Anticipation curled through him. Since that terrible night, he had tried to be patient while the investigators—both the police and his own—followed various leads to determine the identity of the mysterious stranger who had come out of nowhere to pluck his daughter from the wreckage of the stolen car her kidnapper had used to take her from him.
They’d had precious little to go on—just a few eyewitness descriptions of a slim, wild-eyed Hispanic woman and a well-handled snapshot that had been left at the scene, a photograph of a little girl in two thick dark braids giving a mischievous smile to the camera.
It hadn’t been much, but it had been enough. He now had a name to put with the woman. Grace Solarez. And it was only a matter of time until he could find out more, until he could learn whether she had helped the “bad man” Emma described as her kidnapper escape in the noise and confusion after the accident.
No one remembered seeing her drive up before the accident or drive away after it. It was as if she appeared out of thin air then disappeared into it again. What had she been doing there? How had she managed to slip through the crowd? And had she taken the kidnapper with her?
One way or another, he would get to the bottom of it.
A cool September wind, heavy with impending rain, rattled the rusty chains of an old metal swingset in what passed for a play area as he made his way across the uneven pavement to apartment 14-B.
Did the little girl in the snapshot play there? he wondered. It hardly looked safe, with two swings barely hanging on and the bare bones of a glider with no seats swaying drunkenly in the wind.
If Grace Solarez turned out to be just as she appeared—a brave stranger who had risked her own life to save his daughter’s—he planned to do whatever it took to ensure she wouldn’t have to live in this bleak place anymore.
If not—if it turned out she had a role in his daughter’s ordeal—he would see that she paid, and paid dearly.
As he climbed the rickety ironwork stairway to the second level of the building, he thought he saw a curtain twitch in the apartment next to 14-B. Other than that, the place seemed eerily deserted.

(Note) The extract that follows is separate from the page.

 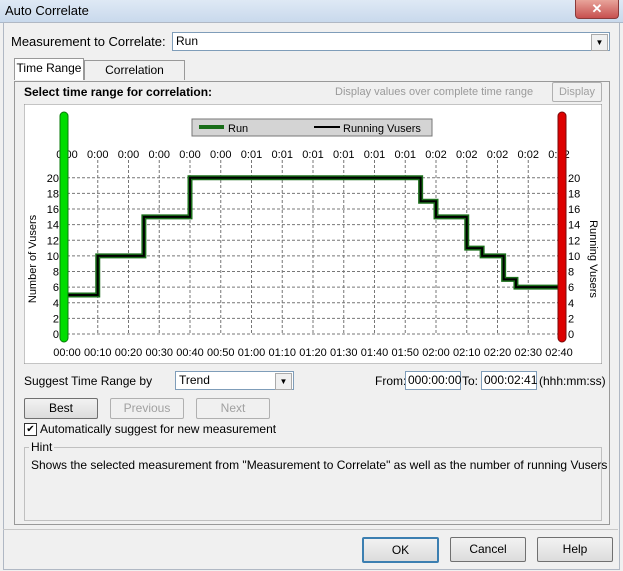 I want to click on y-tick-label-left: 12, so click(x=53, y=241).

He rang the doorbell and heard its buzz echo inside the apartment, then waited impatiently for her to answer. She had to be here. He’d called McManus Freight, her employer, as soon as he hung up from talking to Mike and had learned Grace Solarez hadn’t reported to work since the night of the kidnapping, eight days ago.

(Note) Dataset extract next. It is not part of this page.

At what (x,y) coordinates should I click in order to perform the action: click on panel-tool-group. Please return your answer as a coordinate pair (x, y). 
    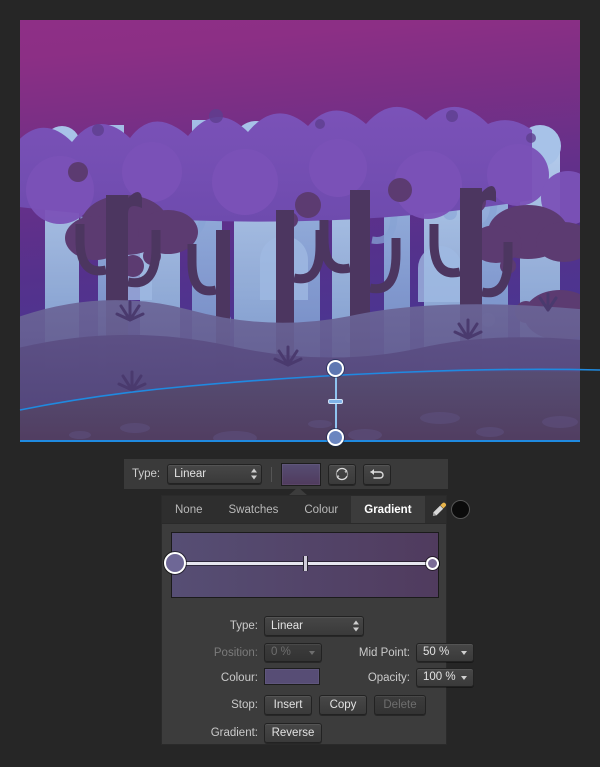
    Looking at the image, I should click on (450, 510).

Besides that, Mike said she had one vehicle registered in her name, an old junkheap he could plainly see decomposing over in the parking lot.
He rang the buzzer again and added several sharp knocks for good measure. The curtains fluttered next door again and he was just about to see if the nosy neighbor might be able to tell him anything about his quarry’s whereabouts when he heard a faint, muted rustling behind the door inside her apartment.
It swung open, barely wide enough for the safety chain to pull taut. Through the narrow slit, he could make out little more than tangled brown hair and a pair of huge dark eyes, very much like the pair belonging to the girl in the snapshot he held.
“Grace Solarez?”
The eyes narrowed suspiciously. “Yes?”
Now that he was here, he hadn’t the faintest idea where to start. He cleared his throat. “Hello. My name is Jack Dugan. I need to speak with you, please.”
“About what?” Her voice sounded thready, strange, as if she’d just taken a hit of straight oxygen in one of those hip bars downtown.